Once we were sitting around in a room waiting for a tutor to arrive. He announced to the class that he would like to practice his stand-up comedy routine. He smiled and said that it was 'the perfect opportunity!" The room was unresponsive. A guy with a scarf rolled his eyes. I could sense that this was going to be awesome. I hoped his jokes would be about wankers wearing scarves and how they smelt like meat.

And so he stood in front of the class and began his routine. He was eager. This would be the first step in a life long career.

"A robber broke into a house where three women lived. They were in the kitchen. They were doing some things.

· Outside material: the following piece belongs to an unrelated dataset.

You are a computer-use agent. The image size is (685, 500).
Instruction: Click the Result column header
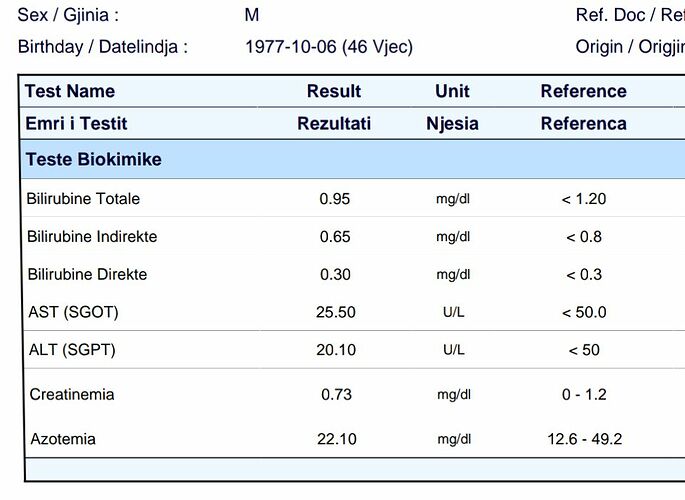(334, 91)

The robber said "Give me your money!"

The three women said "Oh no! Please don't take our money!"

And so the robber said "Ok. I will not take your money as long as you do this one thing."

"Anything" they said.

"When you go to sleep tonight", the robber said, "you must lie like the letter 'i'"

And the comedian put his hands above his head so he became the human embodiment of the letter 'i'. He then smiled at the class expectantly. This was an excellent joke and he knew he had told it well.

They looked at him.

He stretched out his arms above his head and said "LIE LIKE THE LETTER 'I' !!"

He did a little laugh in the hope of kick start the surely imminent laughter explosion. No love.

The guy in the scarf rolled his eyes. A fat girl stared. The tutor walked in and the comedian sat down.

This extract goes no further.